Inside human cells, proteins play a critical role in gene expression, yet many of these proteins lack a stable structure. Researchers at Baylor College of Medicine have discovered that certain components rely on a structured "bridge" protein to activate genes.
The study focused on "BAF complexes," which are essential for opening DNA and preparing genes for expression. Dr. H. Courtney Hodges, the senior corresponding author, explained that BAF complexes consist largely of disordered regions acting like "floppy noodles."
Published in Molecular Cell, the research reveals that these disordered parts use beta-catenin as an adapter to connect with other proteins. “Beta-catenin has a stable molecular structure that acts like a docking station,” said Hodges.
The study began by examining adrenocortical carcinoma (ACC), an adrenal cancer causing hormonal imbalances. The team aimed to understand the molecular mechanisms driving these disruptions. “We aimed to understand the root molecular mechanisms driving these hormone disruptions to find a better way to treat this disease,” said Dr. Yuen San Chan, first author of the study.
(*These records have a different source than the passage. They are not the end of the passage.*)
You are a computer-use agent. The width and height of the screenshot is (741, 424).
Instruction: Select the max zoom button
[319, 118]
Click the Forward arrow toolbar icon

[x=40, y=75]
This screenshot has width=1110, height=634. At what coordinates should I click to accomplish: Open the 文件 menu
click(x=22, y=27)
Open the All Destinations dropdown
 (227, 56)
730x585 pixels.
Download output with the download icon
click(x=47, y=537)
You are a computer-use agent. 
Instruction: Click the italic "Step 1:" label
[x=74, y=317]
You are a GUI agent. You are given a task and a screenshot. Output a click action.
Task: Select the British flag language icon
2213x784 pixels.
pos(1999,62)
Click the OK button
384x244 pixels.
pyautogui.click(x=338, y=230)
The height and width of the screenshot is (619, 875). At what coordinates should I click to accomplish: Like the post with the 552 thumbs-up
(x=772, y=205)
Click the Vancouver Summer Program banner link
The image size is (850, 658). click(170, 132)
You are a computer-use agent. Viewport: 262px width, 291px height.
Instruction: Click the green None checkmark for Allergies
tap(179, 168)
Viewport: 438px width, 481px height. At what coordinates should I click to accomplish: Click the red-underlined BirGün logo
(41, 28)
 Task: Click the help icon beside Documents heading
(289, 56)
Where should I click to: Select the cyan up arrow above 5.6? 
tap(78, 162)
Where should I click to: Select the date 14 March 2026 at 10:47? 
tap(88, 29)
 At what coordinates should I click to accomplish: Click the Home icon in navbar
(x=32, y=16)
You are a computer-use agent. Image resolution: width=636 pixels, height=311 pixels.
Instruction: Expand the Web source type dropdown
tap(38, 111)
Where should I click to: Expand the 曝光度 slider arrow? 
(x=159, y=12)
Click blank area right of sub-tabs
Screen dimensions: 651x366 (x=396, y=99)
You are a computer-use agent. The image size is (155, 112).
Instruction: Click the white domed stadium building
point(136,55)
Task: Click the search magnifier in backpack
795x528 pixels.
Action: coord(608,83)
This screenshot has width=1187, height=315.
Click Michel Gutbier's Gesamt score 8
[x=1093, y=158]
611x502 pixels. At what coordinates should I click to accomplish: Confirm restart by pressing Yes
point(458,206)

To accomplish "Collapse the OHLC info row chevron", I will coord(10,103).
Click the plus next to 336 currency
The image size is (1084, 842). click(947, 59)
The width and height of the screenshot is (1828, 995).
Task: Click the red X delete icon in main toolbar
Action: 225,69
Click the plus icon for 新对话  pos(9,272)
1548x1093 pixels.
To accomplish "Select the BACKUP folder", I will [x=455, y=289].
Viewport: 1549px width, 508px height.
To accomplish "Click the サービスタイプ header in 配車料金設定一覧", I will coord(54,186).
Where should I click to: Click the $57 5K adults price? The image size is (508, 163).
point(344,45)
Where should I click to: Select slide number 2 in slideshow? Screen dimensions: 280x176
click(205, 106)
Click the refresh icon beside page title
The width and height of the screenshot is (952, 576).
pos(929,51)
Their findings show that BAF interacts with beta-catenin directly, enabling it to locate and open genes encoding steroid enzymes. This mechanism is also relevant for other gene regulators involved in stress responses and cancer progression.
“Our findings challenge the way we think about disorder in biology,” said Dr. Katerina Cermakova, co-corresponding author at Baylor.
Collaborating institutions include MD Anderson Cancer Center and others internationally.